I think the CSM article has several strengths, one of which is that it shows playwright Julie Marie Myatt's and the OSF's commitment to getting it right. In their writing of Telling, playwrights Max Rayneard and Jonathan Wei, along with director John Schmor, also did a lot of work in order to get it right. The difference was that in the latter case, they had more than one consultant from the Iraq War; the words themselves came from veterans who also did the acting and gave a lot of feedback throughout the entire process. That certainly had advantages!

But it was super to read what the OSF actors did to learn more and how much care the OSF took with area veterans.

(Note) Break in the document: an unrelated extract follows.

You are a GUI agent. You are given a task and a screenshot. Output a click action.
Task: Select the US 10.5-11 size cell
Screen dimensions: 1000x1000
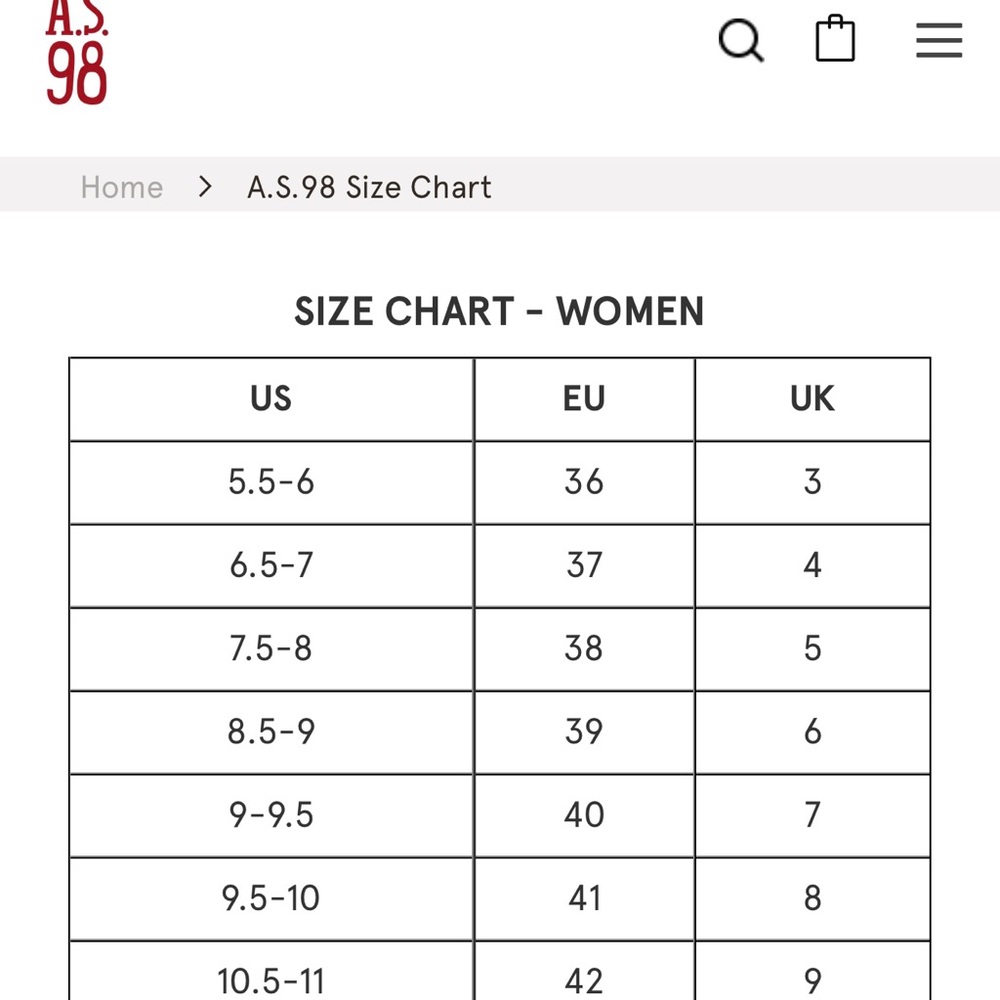pyautogui.click(x=271, y=978)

I keep writing about this because I'm interested in the ways that my experience of Jenny Sutter was changed by watching Telling first, but also because the CSM article brings up issues about theater and catharsis, theater and healing, etc. — issues that the playwrights and actors of Telling were explicitly trying to address with the entire project (and that they hope will be exported to other campuses and other veterans' groups as well).

Last year's theater season in Eugene had The Trojan Women and Mother Courage for war allegories/tales. I wonder what next season will bring and how we will deal with — expect? hope for? dislike? — more war stories.